*Page extract*:
Basically I've peppered my HTML with data-eid, data-mid, data-sid with HTML5 elements like:

<section data-mid="1">
    <article data-eid="1">
        <a data-sid="1"></a>
        <a data-sid="2"></a>
        <a data-sid="3"></a>
    </article>
    <article data-eid="2">
        <a data-sid="4"></a>
        <a data-sid="5"></a>
        <a data-sid="6"></a>
    </article>
</section>
<section data-mid="2">
    <article data-eid="3">
        <a data-sid="7"></a>
        <a data-sid="8"></a>
        <a data-sid="9"></a>
    </article>
    <article data-eid="4">
        <a data-sid="10"></a>
        <a data-sid="11"></a>
        <a data-sid="12"></a>
    </article>
</section>

Pretty much wanted to use it in jQuery for selecting particular m e and s things on my page. I know atm that an m is a section, that an e is an article and an s is an anchor.

*Set of tasks*:
[a] In the post about data attributes in HTML, what kind of tag is an s?
[b] Continue the post about data attributes in HTML, picking up after its final sentence.
You won't need the items.

*Data entries*:

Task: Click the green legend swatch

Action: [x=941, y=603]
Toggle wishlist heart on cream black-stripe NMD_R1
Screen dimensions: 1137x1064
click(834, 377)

*Answers in order*:
[a] An s is an anchor.

[b]
I would usually select in jQuery using something like $('.m[mid="1"]') but is it much quicker than: $('section[mid="1"]')... I guess not?

I just don't want to make the user download a load of extra class="m" in my code. I know currently I'm tying my front-end with my JS-end code by forcing the elements to be a certain type where class="m" would decouple it to be anything in the future.

What do you think?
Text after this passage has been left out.